Portalsitubondo.com Situbondo, Jawa Timur – Minggu, 29 Juni 2025: Transparansi anggaran kembali menjadi sorotan publik di Kabupaten Situbondo, kali ini menimpa Dinas Komunikasi dan Informatika (Kominfo). Dalam sistem pemerintahan modern, publikasi merupakan instrumen strategis untuk menyampaikan program, kebijakan, dan kinerja pemerintah kepada masyarakat. Namun apa jadinya jika saluran publikasi yang dipilih justru tidak memiliki kapasitas jangkau yang memadai?

Itulah yang terjadi di Situbondo. Informasi yang berkembang menyebutkan bahwa dana publikasi dari Kominfo dialirkan ke sejumlah media daring dengan kualitas digital yang tergolong rendah—dengan nilai Domain Authority (DA) dan Domain Rating (DR) di bawah angka 10. Fakta ini menimbulkan pertanyaan mendalam: benarkah pemerintah daerah serius ingin menjangkau masyarakat, atau sekadar menjalankan formalitas administrasi anggaran?

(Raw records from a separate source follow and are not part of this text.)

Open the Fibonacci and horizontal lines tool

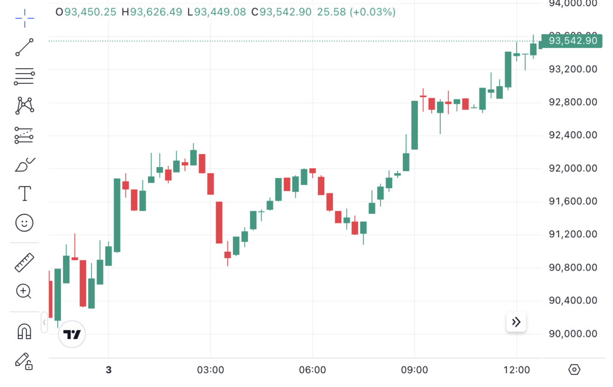25,76
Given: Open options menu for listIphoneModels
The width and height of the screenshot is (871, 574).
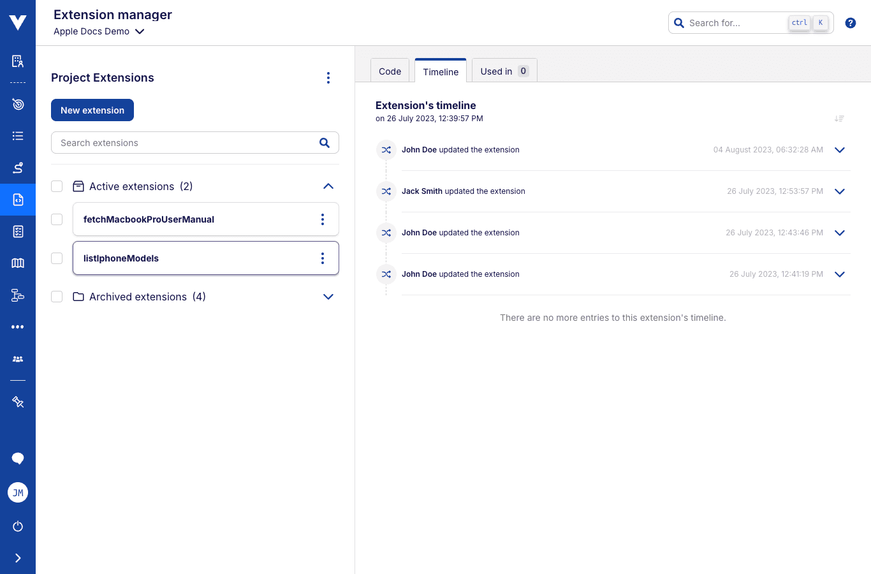Looking at the screenshot, I should (x=323, y=258).
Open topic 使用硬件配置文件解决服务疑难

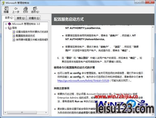tap(32, 40)
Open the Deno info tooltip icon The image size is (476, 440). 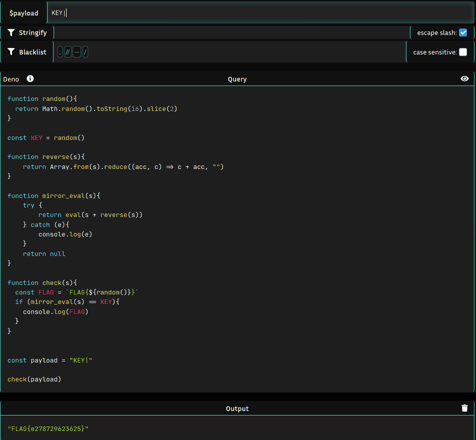pos(30,79)
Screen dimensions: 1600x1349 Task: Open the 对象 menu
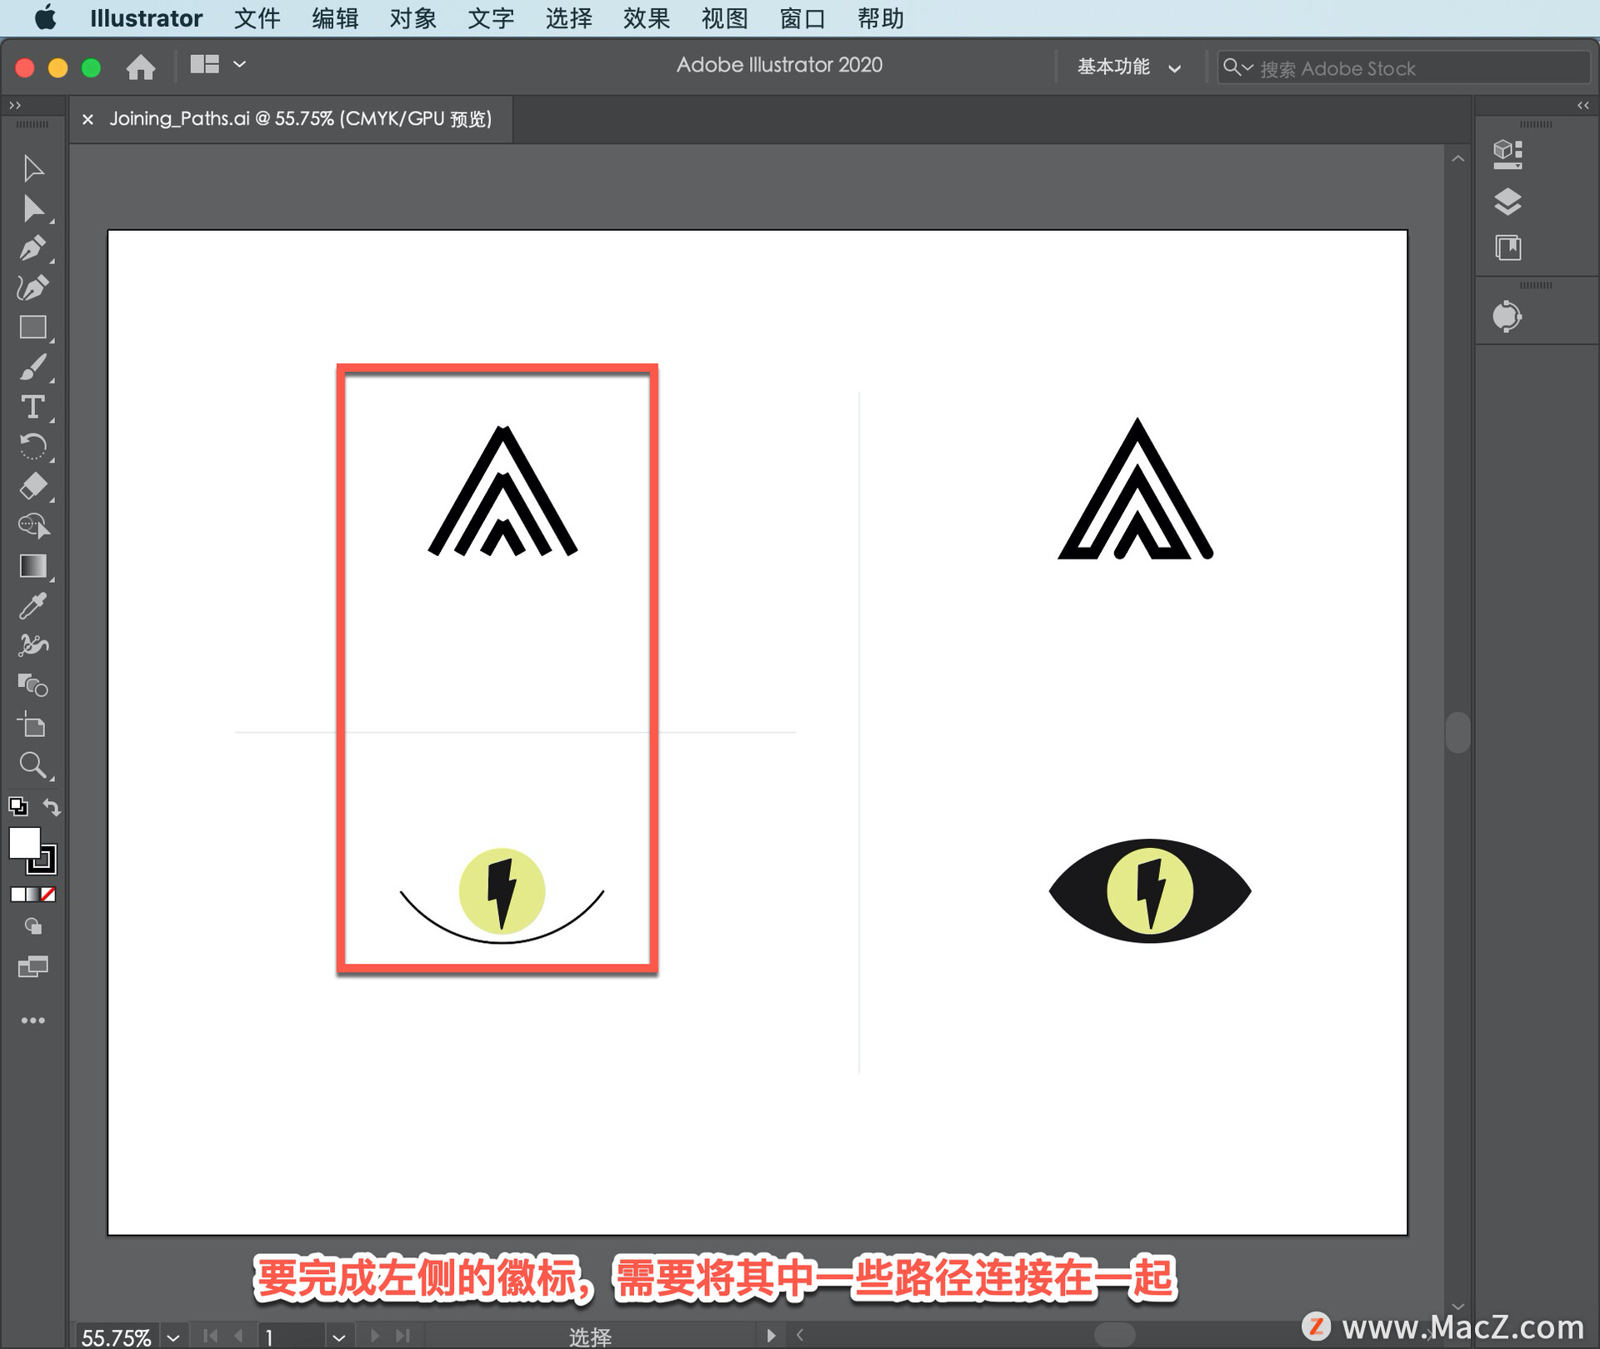[x=413, y=18]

Indikator Rendah, Jangkauan Terbatas:

DA dan DR merupakan indikator standar dalam dunia digital yang digunakan untuk mengukur kekuatan dan otoritas sebuah situs web dalam mesin pencari. Media dengan skor rendah pada kedua indikator ini umumnya memiliki lalu lintas pembaca yang kecil, tak muncul di halaman pertama pencarian, dan nyaris tidak memiliki dampak penyebaran informasi.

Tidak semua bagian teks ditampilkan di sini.